Los defectos, por otro lado, tienen que ver con la arbitrariedad que tiene el guión a la hora de mostrarnos reacciones lógicas por parte de los personajes, en contraste con otras muy inverosímiles que, a nivel personal, llegaron a romper la suspensión de mi incredulidad en algunas ocasiones, algo que cuesta de digerir en un film de estas características. Por poner un ejemplo, ya que hay varios de este tipo: Michelle se da cuenta, durante la primera cena en común, de que Howard lleva colgadas las llaves (las de la salida, entre ellas) en su cinturón. En lugar de buscar una ocasión calmada y propicia para intentar hacerse con ellas, le da por provocar un conflicto emocional en la mesa, con la intención de que Howard se enfade, se moleste y la increpe, momento que ella aprovechará para robárselas. Cuesta no pensar en que hay dos millones de maneras mejores de tratar de conseguir esas llaves, que no la expongan a la ira de su captor, un tipo del todo desconocido para ella. No resulta creíble. Como tampoco resulta creíble que Howard, en algunas unas ocasiones trate a sus invitados como si fueran presos y otras les motive a ser como una familia. Esto último podría sustentarse en un desequilibrio mental de Howard, claro, pero tal como se desarrollan las cosas resulta inconsistente.

Un final valiente pero desproporcionado

Ojo que voy a spoilear duro a continuación. El final, tan aplaudido por la gran mayoría de espectadores, sufre también de la dicotomía entre lo soberbio y lo poco verosímil. Vaya por delante que me encantan las películas que se atreven con finales de corte sobrenatural o que expongan, sin tapujos, elementos irracionales. Pienso en algunos ejemplos como La Niebla (2007), Mamá (2013) o la más reciente Babadook (2014); me parecen valientes. Calle Cloverfield 10 también lo es, al mostrarnos de forma explícita la pesadilla que hay afuera, pero comete el error de forzar en exceso los límites del personaje protagonista.

Afrontar los propios miedos y limitaciones es una motivación estupenda, y en historias de corte épico se digiere bien que el protagonista alcance una dimensión heroica trascendental, pero en una historia que se ha mantenido en una línea realista y moderada, donde se nos ha inoculado un terror mayúsculo ante la amenaza exterior, convertir a Michelle en Lara Croft es mucho pedir al espectador.

No es que la película falle en este punto, es que se mueve hacia un territorio diferente y exige entrega absoluta. Por mi parte no la tuvieron, bien al contrario, me sentí algo defraudado por el cambio de registro.

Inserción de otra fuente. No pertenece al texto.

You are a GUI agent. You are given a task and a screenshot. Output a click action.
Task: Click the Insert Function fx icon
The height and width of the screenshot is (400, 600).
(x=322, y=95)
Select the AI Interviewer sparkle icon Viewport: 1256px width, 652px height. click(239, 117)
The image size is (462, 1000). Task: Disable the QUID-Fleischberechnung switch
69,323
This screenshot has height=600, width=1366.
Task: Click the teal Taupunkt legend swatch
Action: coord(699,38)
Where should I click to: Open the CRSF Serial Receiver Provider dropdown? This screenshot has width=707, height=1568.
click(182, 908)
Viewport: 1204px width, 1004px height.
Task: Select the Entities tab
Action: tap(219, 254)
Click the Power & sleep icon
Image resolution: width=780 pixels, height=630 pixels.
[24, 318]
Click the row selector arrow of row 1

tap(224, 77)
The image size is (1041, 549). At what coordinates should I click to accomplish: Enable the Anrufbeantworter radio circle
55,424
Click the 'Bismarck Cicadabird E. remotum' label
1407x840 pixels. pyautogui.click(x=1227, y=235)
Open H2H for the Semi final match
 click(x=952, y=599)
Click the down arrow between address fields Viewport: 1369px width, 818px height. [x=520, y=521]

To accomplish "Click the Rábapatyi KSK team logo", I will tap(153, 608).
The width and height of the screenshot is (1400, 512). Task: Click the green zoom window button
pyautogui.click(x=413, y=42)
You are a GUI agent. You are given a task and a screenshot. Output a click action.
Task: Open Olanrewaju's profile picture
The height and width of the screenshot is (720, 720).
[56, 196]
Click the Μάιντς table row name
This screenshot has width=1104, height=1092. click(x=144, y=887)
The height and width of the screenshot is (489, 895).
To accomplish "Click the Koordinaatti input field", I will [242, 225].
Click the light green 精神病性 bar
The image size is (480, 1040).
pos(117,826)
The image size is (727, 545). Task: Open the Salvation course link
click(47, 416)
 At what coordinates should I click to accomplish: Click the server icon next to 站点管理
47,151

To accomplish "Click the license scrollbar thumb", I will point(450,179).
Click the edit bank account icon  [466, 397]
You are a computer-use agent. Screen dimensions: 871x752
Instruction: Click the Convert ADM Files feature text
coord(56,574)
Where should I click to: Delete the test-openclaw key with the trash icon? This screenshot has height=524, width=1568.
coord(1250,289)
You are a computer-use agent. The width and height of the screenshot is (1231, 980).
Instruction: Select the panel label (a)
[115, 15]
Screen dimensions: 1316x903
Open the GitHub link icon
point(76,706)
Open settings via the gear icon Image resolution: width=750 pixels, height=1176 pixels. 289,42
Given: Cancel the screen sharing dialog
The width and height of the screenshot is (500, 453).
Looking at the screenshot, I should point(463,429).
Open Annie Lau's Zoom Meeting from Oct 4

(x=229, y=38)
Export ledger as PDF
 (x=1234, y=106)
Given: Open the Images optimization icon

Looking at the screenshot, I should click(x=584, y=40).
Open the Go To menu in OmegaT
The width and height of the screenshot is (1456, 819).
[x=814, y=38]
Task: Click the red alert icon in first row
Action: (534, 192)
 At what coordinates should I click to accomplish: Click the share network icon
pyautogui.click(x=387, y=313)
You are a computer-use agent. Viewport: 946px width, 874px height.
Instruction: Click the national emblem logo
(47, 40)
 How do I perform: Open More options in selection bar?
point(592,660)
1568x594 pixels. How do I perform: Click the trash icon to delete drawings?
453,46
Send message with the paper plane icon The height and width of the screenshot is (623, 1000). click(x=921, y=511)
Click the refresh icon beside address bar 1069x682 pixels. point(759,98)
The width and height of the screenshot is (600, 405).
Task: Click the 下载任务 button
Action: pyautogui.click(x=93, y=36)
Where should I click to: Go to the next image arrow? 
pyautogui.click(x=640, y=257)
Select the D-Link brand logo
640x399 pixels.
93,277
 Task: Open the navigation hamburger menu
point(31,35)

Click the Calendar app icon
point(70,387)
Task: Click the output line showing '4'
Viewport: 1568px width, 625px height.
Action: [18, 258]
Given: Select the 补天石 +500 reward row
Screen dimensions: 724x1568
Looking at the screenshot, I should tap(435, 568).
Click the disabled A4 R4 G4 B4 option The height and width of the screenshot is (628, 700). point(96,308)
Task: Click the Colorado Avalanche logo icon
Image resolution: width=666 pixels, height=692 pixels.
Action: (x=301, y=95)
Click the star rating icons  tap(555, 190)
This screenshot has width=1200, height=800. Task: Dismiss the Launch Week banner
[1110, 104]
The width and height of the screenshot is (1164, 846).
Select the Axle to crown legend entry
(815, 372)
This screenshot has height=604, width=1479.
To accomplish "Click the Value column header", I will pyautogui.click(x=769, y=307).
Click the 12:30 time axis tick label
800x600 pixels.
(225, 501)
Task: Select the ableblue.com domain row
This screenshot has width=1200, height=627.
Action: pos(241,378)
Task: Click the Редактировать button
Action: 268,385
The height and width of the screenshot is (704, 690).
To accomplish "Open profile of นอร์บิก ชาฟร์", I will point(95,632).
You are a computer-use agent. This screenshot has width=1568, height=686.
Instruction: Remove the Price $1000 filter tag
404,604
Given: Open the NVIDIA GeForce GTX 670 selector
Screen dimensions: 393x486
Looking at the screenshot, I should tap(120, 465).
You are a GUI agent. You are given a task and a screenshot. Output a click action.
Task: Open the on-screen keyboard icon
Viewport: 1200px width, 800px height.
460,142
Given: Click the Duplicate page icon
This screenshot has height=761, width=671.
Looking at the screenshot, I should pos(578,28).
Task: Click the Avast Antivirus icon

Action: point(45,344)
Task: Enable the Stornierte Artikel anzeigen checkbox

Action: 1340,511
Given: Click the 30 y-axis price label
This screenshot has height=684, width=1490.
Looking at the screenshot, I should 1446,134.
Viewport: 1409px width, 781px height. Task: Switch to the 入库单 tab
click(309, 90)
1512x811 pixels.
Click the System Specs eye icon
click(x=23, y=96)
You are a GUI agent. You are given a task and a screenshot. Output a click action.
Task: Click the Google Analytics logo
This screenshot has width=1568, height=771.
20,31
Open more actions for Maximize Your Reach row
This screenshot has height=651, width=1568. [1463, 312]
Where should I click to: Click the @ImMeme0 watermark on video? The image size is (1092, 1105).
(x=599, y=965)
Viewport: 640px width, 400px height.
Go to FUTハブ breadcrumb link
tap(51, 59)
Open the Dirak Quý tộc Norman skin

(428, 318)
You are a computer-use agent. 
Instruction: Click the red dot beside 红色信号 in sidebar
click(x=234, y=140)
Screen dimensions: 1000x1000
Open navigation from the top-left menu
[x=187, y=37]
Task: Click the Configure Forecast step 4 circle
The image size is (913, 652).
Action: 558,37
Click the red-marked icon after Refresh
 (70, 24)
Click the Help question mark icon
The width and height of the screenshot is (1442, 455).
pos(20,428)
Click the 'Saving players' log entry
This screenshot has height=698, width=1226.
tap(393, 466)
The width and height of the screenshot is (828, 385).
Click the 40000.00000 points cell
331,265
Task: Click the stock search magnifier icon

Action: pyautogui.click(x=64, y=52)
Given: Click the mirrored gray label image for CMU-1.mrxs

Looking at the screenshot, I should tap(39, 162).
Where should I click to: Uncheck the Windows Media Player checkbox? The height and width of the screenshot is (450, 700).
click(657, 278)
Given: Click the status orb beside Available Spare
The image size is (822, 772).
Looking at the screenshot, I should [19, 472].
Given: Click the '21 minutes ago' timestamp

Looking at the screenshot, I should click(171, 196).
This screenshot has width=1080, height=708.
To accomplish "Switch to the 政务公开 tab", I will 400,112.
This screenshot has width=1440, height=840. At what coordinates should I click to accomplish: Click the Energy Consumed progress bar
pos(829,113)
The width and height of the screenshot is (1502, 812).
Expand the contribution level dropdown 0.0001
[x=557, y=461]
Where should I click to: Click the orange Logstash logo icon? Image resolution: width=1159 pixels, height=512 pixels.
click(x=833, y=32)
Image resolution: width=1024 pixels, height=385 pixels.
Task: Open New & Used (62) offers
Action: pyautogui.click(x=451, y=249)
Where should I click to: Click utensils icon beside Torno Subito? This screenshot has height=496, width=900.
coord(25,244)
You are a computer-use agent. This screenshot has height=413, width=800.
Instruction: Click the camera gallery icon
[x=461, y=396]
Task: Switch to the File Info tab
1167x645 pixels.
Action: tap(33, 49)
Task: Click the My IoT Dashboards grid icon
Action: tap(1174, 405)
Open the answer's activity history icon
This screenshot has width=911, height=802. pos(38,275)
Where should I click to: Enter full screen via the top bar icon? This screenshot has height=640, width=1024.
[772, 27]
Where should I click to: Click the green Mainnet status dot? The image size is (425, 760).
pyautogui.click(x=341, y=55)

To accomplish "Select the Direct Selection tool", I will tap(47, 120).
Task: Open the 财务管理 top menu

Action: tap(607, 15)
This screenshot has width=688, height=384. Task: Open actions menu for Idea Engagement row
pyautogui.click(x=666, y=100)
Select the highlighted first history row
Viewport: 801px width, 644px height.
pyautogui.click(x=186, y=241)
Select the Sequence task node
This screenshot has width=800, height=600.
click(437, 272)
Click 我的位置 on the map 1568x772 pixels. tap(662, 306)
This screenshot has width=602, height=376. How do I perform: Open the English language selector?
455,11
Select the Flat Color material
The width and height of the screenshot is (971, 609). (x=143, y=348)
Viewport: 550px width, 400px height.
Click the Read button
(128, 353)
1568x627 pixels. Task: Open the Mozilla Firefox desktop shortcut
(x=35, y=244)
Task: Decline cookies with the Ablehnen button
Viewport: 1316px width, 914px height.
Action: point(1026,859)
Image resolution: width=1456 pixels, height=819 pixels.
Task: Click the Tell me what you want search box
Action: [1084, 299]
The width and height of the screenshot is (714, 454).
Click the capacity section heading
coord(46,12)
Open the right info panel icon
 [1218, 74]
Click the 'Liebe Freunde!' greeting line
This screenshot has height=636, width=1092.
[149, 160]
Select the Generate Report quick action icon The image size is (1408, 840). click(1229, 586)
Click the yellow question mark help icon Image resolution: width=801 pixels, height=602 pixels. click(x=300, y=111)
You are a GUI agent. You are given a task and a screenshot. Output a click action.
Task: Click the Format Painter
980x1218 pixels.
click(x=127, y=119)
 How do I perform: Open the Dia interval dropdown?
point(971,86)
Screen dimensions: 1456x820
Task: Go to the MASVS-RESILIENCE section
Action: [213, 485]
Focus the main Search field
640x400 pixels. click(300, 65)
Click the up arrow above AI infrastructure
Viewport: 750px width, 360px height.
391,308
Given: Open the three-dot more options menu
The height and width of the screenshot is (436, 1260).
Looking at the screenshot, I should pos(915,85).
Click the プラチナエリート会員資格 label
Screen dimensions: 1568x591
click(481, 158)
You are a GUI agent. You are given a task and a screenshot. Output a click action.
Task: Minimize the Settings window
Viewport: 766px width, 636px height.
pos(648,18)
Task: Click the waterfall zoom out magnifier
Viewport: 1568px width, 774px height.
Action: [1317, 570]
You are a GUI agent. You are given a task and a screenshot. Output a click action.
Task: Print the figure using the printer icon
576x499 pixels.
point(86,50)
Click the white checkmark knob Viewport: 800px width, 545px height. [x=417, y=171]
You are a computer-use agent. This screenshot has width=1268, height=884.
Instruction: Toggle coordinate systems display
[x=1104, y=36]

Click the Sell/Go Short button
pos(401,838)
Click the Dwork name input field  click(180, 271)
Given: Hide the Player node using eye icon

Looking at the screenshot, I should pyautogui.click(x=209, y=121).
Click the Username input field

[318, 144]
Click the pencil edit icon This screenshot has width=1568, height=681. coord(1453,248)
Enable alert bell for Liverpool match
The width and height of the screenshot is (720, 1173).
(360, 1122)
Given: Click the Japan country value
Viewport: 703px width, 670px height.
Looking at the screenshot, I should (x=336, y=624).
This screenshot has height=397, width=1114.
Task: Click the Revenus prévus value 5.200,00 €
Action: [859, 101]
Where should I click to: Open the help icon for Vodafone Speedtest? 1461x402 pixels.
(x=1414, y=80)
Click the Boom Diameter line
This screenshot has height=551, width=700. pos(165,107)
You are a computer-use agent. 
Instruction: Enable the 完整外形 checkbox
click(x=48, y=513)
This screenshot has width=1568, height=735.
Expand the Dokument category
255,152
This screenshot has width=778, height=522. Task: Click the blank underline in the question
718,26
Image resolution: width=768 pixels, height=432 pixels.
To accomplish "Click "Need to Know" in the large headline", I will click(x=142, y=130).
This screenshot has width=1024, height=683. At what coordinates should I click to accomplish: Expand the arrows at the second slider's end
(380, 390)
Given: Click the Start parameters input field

Otros han aplaudido la secuencia como algo realmente memorable, tal vez emocionados por el acercamiento a ese Monstruoso de 2008.

Por cierto, me quedo con ganas de saber qué ridículo efecto tiene esa terrible fumigación que cae sobre la cabeza de Michelle y que, minutos después, no le supone ningún problema, incluso sin su máscara antigás. Tal vez me perdí algo.

Concluyendo

Calle Cloverfield 10 es un film que lo ha dado todo para complacer a ese espectador superficial e inmediato que todos llevamos dentro, el que reacciona visceralmente ante lo que ve en pantalla, pero que subestima al otro espectador más profundo y exigente. Hay demasiados trucos y efectismos, demasiados atajos y demasiadas prisas por entrar a matar en el epicentro del drama. Se han perdido algunas cosas en el camino que, aun a riesgo de haber originado un film algo más largo y no tan intenso en todas sus escenas, le hubieran otorgado elementos para afrontar una buena crianza a largo plazo, la que necesitan los clásicos del futuro.